Vertical Partitioning

This method divides a table into smaller tables based on columns instead of rows. Each smaller table holds a set of columns that are often used together, thereby improving query efficiency by reducing the number of columns accessed.

Use Case: In a customer database, separate contact information (name, phone, email) into one table for frequent access while storing detailed billing or sensitive data in another table to enhance query efficiency and ensure data security.

Sharding in Databases

Sharding involves splitting a large database into smaller, independent parts called shards. Each shard is a separate database containing a subset of the data.

Benefits

Improved Performance: Faster query execution by accessing only the relevant shards.
Horizontal Scalability: Easily add or remove shards to accommodate data growth.
High Availability: A failure in one shard does not affect the others.
Efficient Resource Utilization: Workload distribution across multiple servers.

How It Works

Data is distributed based on a sharding key. Each shard manages a specific subset of data, and the system routes queries to the appropriate shard(s) using the sharding key.

Key Characteristics

Independent Shards: Each shard has its own data and resources.
Scalability: Shards can be dynamically added or removed.
Distributed Queries: Routing is based on the sharding key.
Fault Tolerance: Isolated failure risks, allowing each shard to have its own failover strategy.

Choosing a Sharding Key

When selecting a sharding key, it should:

Distribute data evenly to prevent hotspots.
Support common query patterns for efficient routing.
Minimize the need for rebalancing or data movement.

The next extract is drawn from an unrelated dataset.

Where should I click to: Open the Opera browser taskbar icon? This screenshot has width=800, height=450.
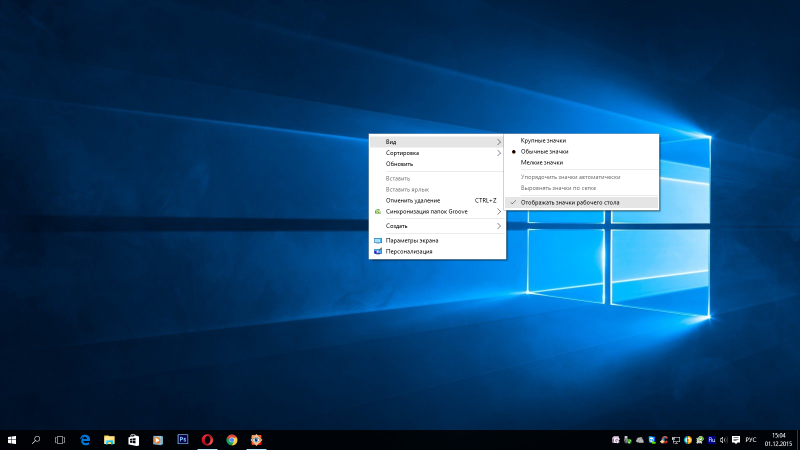point(207,439)
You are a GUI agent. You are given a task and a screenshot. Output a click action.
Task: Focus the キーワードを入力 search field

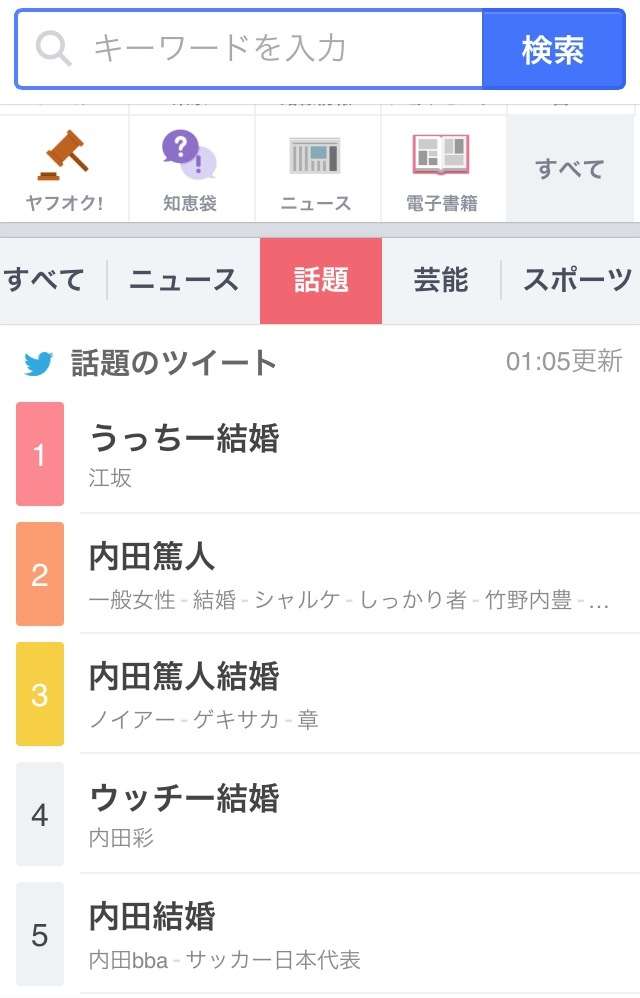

Examples of Sharding Keys:

RegionCode — to divide data by geographic regions.
DeviceID — in IoT applications to separate device-specific data.
Date — useful for handling records that are time-sensitive.
ProductCategory — in inventory management systems to categorize products effectively.

Distributed Query Processing

The process where queries are executed across multiple nodes, fetching, aggregating, and combining data to provide a unified result.

Goals:

Minimize data transfer between nodes
Optimize query speed through parallel processing
Ensure data consistency and correctness

Challenges:

Data localization and selection of appropriate nodes
Network latency and the associated data transfer costs
Complex query optimization processes
Issues related to fault tolerance and data consistency

Key Steps

Parsing & Validation — check the query's syntax and identify where the data is located.
Decomposition — break down the query into sub-queries that can be handled by specific nodes.
Optimization — select the most efficient execution plan.
Execution — execute the sub-queries on their respective nodes.
Aggregation — merge the results to produce the final output.

Techniques

Query Fragmentation — break a large query into smaller parts to run in parallel, reducing execution time.
Push-Down Predicates — apply filters close to the data source to minimize network data transfer.
Local Joins — perform joins on the same node to avoid data transfer and lower latency.
Distributed Joins — execute joins across multiple nodes, transferring only necessary data.
Data Sharding — distribute data across nodes to reduce cross-node queries and improve access speed.
Caching — store frequently used results locally to avoid repeating expensive computations.

Example

Consider a global retail chain with a distributed database containing data across multiple servers:

Server 1: Holds sales data for North America.
Server 2: Contains sales data for Europe.

Query:

"Find the total sales amount for electronics in July 2023."

Using Techniques:

Query Fragmentation: Split the query into two parts: retrieve July electronics sales from North America and Europe separately.
Push-Down Predicates: Filter for "electronics" and "July 2023" as early as possible for each data shard.
Local Joins: Join data with product categories on the same server if required.
Data Sharding: The data is already organized by regions, which minimizes cross-region data transfers.
Caching: Store recent sales summaries to swiftly respond to similar future queries.

This approach effectively reduces data transfer, accelerates processing, and aggregates total sales data across regions efficiently.